Sul Recovery Plan non c’è tempo da perdere, anche se come emerso ieri in una lettera di risposta a una precedente missiva del 20 gennaio scorso del ministro dell'Economia Roberto Gualtieri, Bruxelles ne "apprezza l'impostazione generale". Volendo, quindi, il nuovo premier Mario Draghi potrebbe anche non doversi rimettere a riscrivere nuovamente il piano stilato dal governo Conte per consentire all’Italia di avere accesso ai 209 miliardi (tra finanziamenti, 128 e soldi a fondo perduto, 81) del Next Generation Eu. Ma passare immediatamente alla fase successiva, già di per sé un lavoro titanico da attuare in poco meno di 75 giorni, se è vero come sembra che a inizio della prossima settimana il nascente esecutivo farà capolino in Parlamento per chiedere la fiducia.

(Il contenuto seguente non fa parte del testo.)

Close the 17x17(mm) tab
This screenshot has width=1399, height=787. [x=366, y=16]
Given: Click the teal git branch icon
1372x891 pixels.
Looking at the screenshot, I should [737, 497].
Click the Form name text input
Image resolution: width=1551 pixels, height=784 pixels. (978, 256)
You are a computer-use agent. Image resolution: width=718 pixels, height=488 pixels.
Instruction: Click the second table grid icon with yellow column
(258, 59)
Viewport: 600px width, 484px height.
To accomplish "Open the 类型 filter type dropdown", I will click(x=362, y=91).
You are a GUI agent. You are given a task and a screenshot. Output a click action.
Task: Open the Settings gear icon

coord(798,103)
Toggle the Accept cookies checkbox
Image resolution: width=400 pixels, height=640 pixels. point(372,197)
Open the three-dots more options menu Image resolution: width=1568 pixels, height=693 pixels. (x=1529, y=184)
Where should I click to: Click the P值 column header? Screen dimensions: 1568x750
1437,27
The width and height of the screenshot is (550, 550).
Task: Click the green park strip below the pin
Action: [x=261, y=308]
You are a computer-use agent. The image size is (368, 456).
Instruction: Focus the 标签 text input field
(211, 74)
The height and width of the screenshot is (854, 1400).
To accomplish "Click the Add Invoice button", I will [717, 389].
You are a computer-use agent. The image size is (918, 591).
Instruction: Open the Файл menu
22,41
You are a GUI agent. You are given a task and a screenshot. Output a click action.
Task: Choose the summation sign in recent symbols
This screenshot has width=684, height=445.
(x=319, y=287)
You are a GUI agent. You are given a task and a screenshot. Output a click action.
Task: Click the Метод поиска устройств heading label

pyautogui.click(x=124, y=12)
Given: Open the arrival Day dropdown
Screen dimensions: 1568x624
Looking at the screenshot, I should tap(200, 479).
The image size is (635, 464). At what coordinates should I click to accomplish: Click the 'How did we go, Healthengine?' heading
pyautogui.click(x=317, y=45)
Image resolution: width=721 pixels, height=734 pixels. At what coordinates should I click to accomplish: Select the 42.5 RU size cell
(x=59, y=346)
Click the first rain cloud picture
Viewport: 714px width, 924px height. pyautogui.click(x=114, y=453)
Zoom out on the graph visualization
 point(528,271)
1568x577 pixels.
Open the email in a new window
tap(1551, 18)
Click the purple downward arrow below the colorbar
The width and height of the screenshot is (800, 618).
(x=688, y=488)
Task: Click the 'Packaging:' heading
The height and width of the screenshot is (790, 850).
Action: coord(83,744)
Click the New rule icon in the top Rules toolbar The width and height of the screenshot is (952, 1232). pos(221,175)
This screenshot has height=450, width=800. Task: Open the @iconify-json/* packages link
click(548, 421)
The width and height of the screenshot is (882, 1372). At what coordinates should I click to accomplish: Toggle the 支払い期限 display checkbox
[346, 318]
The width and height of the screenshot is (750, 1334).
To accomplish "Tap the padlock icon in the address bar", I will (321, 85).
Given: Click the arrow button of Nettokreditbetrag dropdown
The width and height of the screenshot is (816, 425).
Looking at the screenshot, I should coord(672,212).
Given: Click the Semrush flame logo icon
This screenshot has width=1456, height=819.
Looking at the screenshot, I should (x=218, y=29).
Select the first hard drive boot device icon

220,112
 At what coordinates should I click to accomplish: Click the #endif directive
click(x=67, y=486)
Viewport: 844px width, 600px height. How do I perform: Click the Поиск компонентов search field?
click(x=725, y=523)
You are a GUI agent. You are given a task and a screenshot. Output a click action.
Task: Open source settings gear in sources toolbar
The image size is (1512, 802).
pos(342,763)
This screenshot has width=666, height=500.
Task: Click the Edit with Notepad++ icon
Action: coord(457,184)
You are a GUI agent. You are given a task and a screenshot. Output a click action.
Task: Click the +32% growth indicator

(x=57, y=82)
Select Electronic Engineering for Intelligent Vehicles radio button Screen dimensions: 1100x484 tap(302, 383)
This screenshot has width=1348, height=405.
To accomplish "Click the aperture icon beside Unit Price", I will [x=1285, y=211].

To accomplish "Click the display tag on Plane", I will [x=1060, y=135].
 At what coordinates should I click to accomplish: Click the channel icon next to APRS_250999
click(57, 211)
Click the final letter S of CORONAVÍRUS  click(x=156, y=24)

La presidente della Commissione Ue Ursula von der Leyen
Dopo che ieri il Consiglio lo aveva formalmente adottato, stamane il testo del regolamento dello strumento finanziario anticrisi Recovery and Resilience Facility è stato firmato dai presidenti di Commissione Ursula von der Leyen, Consiglio Ue Antonio Costa e Parlamento europeo David Sassoli.
Il regolamento entrerà in vigore il 19 febbraio, dopo la pubblicazione nella Gazzetta ufficiale europea il giorno prima. Da quel momento, i governi potranno sottoporre i piani nazionali di investimenti e riforme alla Commissione europea, rispettando però la scadenza inderogabile del 30 aprile (71 giorni a partire dal 19).
Se decidesse di mettere mano totalmente alla bozza del Piano nazionale di ripresa e resilienza (Pnrr), abbandonando la ripartizione per capitoli di spesa (49,5 miliardi per Digitalizzazione e innovazione, 69 per Rivoluzione verde e transizione ecologica, 27,6 per Inclusione e coesione, ecc...) fissata da Conte e da Gualtieri, Draghi dovrebbe anche reimpostare rapidamente il confronto con quelle Camere che già stanno discutendo il progetto inviato a metà gennaio dal precedente governo. Confronto necessario per raccogliere le raccomandazioni dei parlamentari e che sottrarrebbe però tempo prezioso all’apertura di un’altra fase che sta molto a cuore all’Europa.
Il vicepresidente della Commissione Ue Valdis Dombrovskis
e il commissario Ue agli Affari economici Paolo Gentiloni
Ovvero quella che prevede l'indicazione di tre punti fondamentali: la definizione della struttura della governance nazionale del piano per darne esecuzione e controllarne l’attuazione, l’indicazione degli “obiettivi misurabili” degli investimenti finanziati (un metodo per selezionare i progetti in base alla capacità di raggiungere i target indicati) e la spiegazione di quelle riforme che, attraverso le proprie raccomandazioni, Bruxelles ci chiede da anni e che considera parte integrante del piano. Step che invece la bozza del governo Conte ha liquidato con poche e generiche parole.
Per l’Italia le riforme fondamentali sono cinque: giustizia, concorrenza, pubblica amministrazione, fisco e mercato del lavoro. Progetti da illustrare nel Recovery Plan e che in passato hanno percorso anche un’intera legislatura senza vedere la luce o che sono state spesso terreno di feroce scontro politico nelle varie maggioranze di governo.
Il nuovo governo Draghi deve almeno raggiungere un’intesa programmatica per spiegare all'Ue in quale direzione e con quali provvedimenti le riforme dovrebbero procedere. E, il tutto deve esaurirsi in due mesi, mentre l’esecutivo avrà sul tavolo anche altre emergenze, a cominciare dalla gestione della nuova fase dei contagi (varianti e crescita in alcune aree) e della stesura del piano vaccinale. Senza contare alcuni dossier non rinviabili come i nuovi ristori e il caso Alitalia riesploso con una crisi di liquidità.